** Begin MATERIAL FOR THIS EXERCISE **

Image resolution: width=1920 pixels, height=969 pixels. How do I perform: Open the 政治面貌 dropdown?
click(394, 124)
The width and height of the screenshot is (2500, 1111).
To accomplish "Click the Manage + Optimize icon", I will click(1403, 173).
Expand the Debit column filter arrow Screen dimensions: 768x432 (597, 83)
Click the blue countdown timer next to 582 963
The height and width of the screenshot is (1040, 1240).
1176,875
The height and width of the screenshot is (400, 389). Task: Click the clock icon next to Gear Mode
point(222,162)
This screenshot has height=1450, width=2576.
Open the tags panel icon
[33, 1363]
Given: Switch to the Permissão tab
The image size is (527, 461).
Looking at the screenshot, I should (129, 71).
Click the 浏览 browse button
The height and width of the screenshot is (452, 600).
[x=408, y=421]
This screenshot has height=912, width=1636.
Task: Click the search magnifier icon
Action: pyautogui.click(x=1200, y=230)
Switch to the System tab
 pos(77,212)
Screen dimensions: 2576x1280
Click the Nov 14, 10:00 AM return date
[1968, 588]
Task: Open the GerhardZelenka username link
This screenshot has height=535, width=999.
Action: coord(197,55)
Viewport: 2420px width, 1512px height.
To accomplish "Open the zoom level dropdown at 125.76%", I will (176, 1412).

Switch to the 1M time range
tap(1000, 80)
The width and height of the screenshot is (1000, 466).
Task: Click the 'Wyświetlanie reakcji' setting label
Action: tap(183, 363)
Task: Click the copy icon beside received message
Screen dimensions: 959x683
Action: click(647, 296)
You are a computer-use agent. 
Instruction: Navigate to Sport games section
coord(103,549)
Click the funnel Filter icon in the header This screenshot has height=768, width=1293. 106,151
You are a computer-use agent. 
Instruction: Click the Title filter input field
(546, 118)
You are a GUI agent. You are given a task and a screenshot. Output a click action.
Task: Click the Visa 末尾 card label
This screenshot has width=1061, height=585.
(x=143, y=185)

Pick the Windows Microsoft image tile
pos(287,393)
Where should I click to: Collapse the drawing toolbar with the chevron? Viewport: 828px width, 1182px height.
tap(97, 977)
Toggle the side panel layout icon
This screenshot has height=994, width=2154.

** End MATERIAL FOR THIS EXERCISE **

Edit the entries from the line containing "The height and width of the screenshot is (400, 389)." through the line containing "Click the funnel" by replacing "Switch to" with "Go to", and leave everything else unchanged. Give back only those lines.

The height and width of the screenshot is (400, 389). Task: Click the clock icon next to Gear Mode
point(222,162)
This screenshot has height=1450, width=2576.
Open the tags panel icon
[33, 1363]
Given: Go to the Permissão tab
The image size is (527, 461).
Looking at the screenshot, I should (129, 71).
Click the 浏览 browse button
The height and width of the screenshot is (452, 600).
[x=408, y=421]
This screenshot has height=912, width=1636.
Task: Click the search magnifier icon
Action: pyautogui.click(x=1200, y=230)
Go to the System tab
 pos(77,212)
Screen dimensions: 2576x1280
Click the Nov 14, 10:00 AM return date
[1968, 588]
Task: Open the GerhardZelenka username link
This screenshot has height=535, width=999.
Action: coord(197,55)
Viewport: 2420px width, 1512px height.
To accomplish "Open the zoom level dropdown at 125.76%", I will (176, 1412).

Go to the 1M time range
tap(1000, 80)
The width and height of the screenshot is (1000, 466).
Task: Click the 'Wyświetlanie reakcji' setting label
Action: tap(183, 363)
Task: Click the copy icon beside received message
Screen dimensions: 959x683
Action: click(647, 296)
You are a computer-use agent. 
Instruction: Navigate to Sport games section
coord(103,549)
Click the funnel Filter icon in the header This screenshot has height=768, width=1293. 106,151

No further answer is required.